[Entries on finding words and elements]

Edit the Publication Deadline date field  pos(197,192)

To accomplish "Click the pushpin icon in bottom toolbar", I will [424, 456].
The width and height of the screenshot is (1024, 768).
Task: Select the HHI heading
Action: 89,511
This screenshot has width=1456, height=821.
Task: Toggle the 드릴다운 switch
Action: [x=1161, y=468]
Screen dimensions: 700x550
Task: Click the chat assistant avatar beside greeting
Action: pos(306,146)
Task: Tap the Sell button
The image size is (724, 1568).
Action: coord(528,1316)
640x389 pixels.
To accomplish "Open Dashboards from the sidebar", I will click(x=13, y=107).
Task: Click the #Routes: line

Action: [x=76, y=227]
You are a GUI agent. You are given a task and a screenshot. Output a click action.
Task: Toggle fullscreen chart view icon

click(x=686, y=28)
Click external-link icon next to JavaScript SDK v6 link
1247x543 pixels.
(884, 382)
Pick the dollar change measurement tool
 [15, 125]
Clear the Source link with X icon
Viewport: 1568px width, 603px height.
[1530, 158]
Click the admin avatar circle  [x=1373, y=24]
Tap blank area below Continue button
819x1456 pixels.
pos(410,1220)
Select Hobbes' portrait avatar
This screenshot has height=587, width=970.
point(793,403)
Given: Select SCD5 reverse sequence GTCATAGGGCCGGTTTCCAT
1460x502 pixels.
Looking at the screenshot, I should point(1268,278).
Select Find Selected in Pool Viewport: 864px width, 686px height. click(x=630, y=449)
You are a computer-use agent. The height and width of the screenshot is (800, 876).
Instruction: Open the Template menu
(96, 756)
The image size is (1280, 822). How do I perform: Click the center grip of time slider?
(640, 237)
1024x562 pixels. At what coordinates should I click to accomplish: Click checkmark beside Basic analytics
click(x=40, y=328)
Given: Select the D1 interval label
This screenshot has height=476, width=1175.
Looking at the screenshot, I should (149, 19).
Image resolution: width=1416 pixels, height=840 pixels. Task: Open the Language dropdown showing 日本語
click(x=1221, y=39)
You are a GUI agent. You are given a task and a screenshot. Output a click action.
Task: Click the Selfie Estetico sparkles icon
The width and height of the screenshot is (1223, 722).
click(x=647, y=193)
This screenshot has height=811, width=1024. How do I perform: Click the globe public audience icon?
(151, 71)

-- INSTRUCTIONS FOR THE TASK --
Put the lines of the listing that run from the line holding "This screenshot has height=811, width=1024." through the end of the listing, inclusive, into a JSON list of strings with one string per line, leaving out blank lines.

-- RESULT OF THIS EXERCISE --
[
  "This screenshot has height=811, width=1024. How do I perform: Click the globe public audience icon?",
  "(151, 71)"
]